# EXERCISE DESCRIPTION:
Once you have found the line with "Click the Значение column header" in the records below, retype it and every line after it to the end exactly, with no pictures and nothing more.

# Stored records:
+++
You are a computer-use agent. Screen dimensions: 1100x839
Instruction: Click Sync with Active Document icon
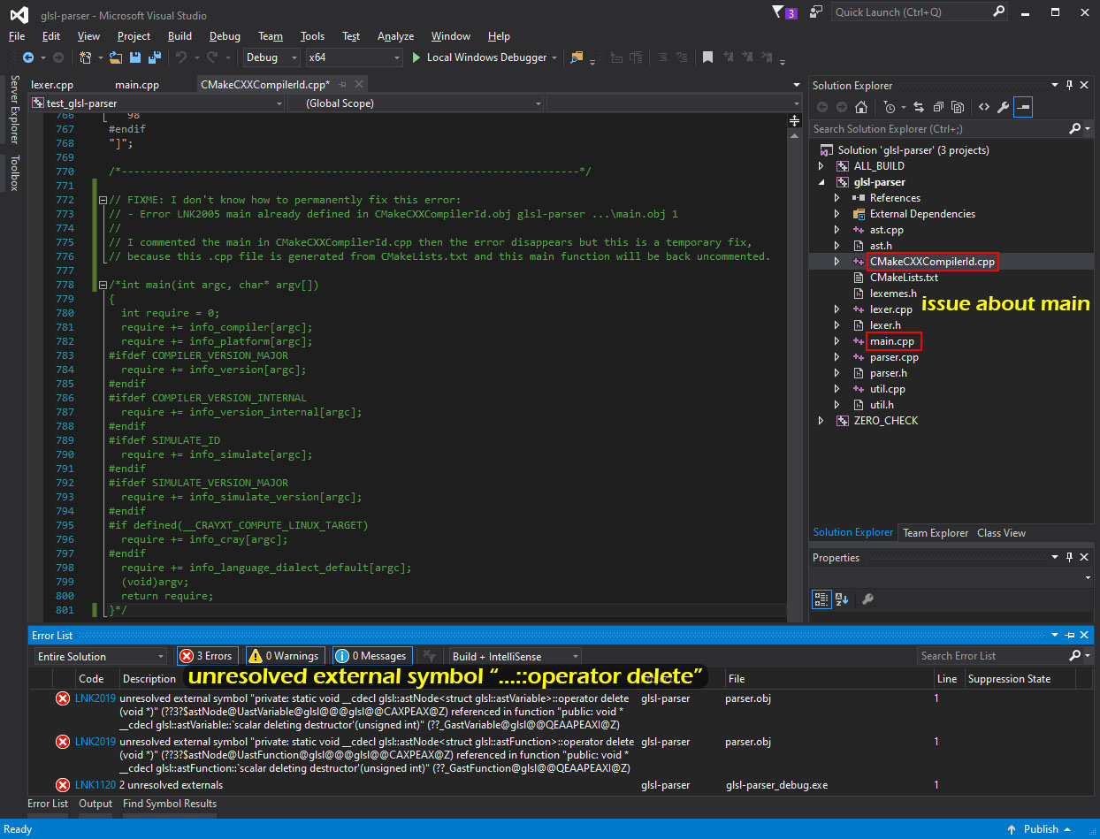click(x=919, y=107)

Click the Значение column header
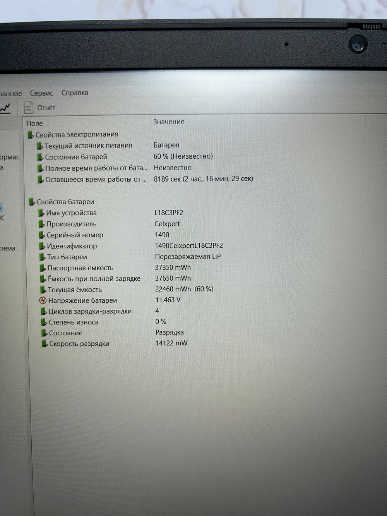pyautogui.click(x=169, y=122)
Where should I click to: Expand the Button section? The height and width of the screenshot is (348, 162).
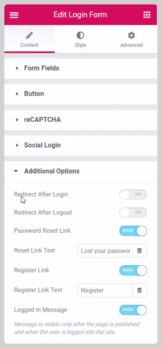pyautogui.click(x=81, y=94)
+++
# WRITTEN RESPONSE:
Click the Значение column header
pyautogui.click(x=169, y=122)
Where should I click to: Expand the Button section? The height and width of the screenshot is (348, 162).
pyautogui.click(x=81, y=94)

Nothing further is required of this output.